As part of the National Cyber Security Program, a qualitative research with UK registered charities was carried out in February and May 2017. The research was commissioned by the UK Government (DCMS) – it aimed to explore the charities’ experiences, awareness and attitudes around cyber security. 

Some participants assumed cyber security was more of an issue for businesses than for charitable organisations. However, the research has highlighted that CHARITIES ARE AS SUSCEPTIBLE TO INDISCRIMINATE CYBER-ATTACKS AS BUSINESSES. It has also shown that “there is a need for basic awareness raising among staff and trustees, and upskilling of those responsible for cyber security – so they know the basic technical controls they can put in place.” Cyber Security Among Charities, Ipsos Mori.

Most charities recognized the potential danger of losing funds or personal data of donors and/or service users.
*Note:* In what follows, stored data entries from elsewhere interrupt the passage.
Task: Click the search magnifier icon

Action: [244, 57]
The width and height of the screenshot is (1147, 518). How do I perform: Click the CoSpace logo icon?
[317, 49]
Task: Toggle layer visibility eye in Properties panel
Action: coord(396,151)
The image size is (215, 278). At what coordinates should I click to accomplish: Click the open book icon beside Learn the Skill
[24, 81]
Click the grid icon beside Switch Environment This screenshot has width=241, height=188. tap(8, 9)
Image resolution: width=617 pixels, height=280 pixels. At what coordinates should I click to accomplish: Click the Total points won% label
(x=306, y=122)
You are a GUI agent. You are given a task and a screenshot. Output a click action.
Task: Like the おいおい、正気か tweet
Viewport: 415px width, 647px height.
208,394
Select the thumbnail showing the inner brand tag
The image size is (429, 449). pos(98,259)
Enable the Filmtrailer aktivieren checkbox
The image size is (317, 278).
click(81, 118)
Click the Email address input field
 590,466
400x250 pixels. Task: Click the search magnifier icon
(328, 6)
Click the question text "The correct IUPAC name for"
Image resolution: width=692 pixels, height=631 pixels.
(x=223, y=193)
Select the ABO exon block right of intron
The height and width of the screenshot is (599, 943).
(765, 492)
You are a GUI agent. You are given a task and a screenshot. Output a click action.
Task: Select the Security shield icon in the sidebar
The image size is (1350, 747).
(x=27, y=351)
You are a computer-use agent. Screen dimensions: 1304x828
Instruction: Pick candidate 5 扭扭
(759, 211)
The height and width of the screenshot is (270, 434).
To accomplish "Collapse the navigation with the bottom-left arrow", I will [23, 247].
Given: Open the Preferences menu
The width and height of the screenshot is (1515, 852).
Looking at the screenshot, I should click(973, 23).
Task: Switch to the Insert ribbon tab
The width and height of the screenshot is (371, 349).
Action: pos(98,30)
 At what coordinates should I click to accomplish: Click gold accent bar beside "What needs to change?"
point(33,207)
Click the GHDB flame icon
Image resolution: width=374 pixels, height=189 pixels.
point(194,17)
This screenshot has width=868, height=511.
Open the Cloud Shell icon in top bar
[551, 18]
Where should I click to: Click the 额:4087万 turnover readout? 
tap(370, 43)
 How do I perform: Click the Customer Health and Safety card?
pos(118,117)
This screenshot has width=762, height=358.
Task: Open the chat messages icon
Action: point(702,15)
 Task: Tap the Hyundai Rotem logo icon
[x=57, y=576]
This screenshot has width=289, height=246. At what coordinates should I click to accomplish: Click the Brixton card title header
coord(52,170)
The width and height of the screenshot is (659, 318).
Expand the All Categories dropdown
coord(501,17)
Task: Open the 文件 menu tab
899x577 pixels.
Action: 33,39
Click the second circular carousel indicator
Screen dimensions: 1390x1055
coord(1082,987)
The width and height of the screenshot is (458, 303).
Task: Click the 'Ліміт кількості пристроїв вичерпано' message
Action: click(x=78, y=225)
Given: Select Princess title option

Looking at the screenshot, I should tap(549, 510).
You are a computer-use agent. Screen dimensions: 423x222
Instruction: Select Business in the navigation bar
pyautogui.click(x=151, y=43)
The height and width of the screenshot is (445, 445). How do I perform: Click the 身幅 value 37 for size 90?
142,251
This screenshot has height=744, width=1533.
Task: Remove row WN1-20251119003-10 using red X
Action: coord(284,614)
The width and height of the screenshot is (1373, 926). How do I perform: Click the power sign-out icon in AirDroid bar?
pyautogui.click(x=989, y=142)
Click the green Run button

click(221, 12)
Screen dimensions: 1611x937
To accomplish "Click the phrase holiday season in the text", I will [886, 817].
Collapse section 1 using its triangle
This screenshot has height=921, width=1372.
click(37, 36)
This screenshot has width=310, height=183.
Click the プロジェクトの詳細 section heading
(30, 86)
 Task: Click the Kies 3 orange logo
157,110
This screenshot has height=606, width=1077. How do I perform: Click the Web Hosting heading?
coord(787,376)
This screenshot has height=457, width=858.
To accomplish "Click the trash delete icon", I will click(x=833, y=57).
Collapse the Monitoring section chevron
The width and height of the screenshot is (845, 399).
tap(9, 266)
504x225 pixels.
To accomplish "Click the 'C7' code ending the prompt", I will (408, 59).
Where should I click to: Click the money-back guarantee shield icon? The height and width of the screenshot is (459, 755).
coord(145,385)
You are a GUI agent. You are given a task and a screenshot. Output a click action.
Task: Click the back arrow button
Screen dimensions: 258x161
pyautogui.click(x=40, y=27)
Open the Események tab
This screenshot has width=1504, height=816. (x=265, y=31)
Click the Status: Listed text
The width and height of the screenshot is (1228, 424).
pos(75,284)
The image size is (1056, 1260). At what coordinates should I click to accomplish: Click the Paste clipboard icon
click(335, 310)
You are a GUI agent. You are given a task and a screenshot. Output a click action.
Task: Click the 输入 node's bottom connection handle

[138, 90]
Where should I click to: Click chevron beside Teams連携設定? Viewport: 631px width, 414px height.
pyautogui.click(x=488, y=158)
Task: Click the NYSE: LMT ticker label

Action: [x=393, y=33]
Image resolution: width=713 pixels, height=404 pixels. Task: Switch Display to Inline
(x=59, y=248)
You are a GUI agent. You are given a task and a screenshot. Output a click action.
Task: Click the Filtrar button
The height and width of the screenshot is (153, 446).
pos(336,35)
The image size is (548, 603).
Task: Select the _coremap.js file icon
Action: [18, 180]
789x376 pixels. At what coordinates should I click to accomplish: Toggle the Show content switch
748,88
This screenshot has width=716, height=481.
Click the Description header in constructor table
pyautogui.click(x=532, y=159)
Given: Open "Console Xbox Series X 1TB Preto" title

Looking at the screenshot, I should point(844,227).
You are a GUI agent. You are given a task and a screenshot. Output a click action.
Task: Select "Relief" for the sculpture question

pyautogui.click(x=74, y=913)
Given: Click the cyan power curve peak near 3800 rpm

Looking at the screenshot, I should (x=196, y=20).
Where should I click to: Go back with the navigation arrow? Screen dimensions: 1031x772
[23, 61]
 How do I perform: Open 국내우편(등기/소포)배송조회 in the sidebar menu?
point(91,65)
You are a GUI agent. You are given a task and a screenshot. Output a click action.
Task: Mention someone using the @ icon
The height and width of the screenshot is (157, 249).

These were typically seen as existential threats heightening the importance of being cyber secure. By contrast, however, the loss of non-personal (day to day) data was less of a concern. Some charities did not realize the potential negative impact on organizational continuity if non-personal data files were lost.

You might be aware of major ransom-ware attacks affecting establishments across the globe, recently. In the UK, 61 NHS organisations were significantly disrupted by global attacks carried out in May 2017. Ukraine was one of the first to report issues, and it’s been reported that some of the attacks had nothing to do with money – they were actually designed to cause maximum damage. Essentially, whatever their motivation, cyber-attacks create chaos in affected organisations. The research by Ipsos Mori came across examples of charities that had to spend a considerable amount of time getting their data restored after they had incurred cyber security breaches where non-personal data files were lost. For a small charity, an attack of this kind (or any other) can be especially difficult to overcome. Having said that, the good news is that most of them can be prevented!

Prevention is always better than cure. Continue reading this article to find out how to avoid  having to report frequent cyber security breaches to Your IT Support Provider.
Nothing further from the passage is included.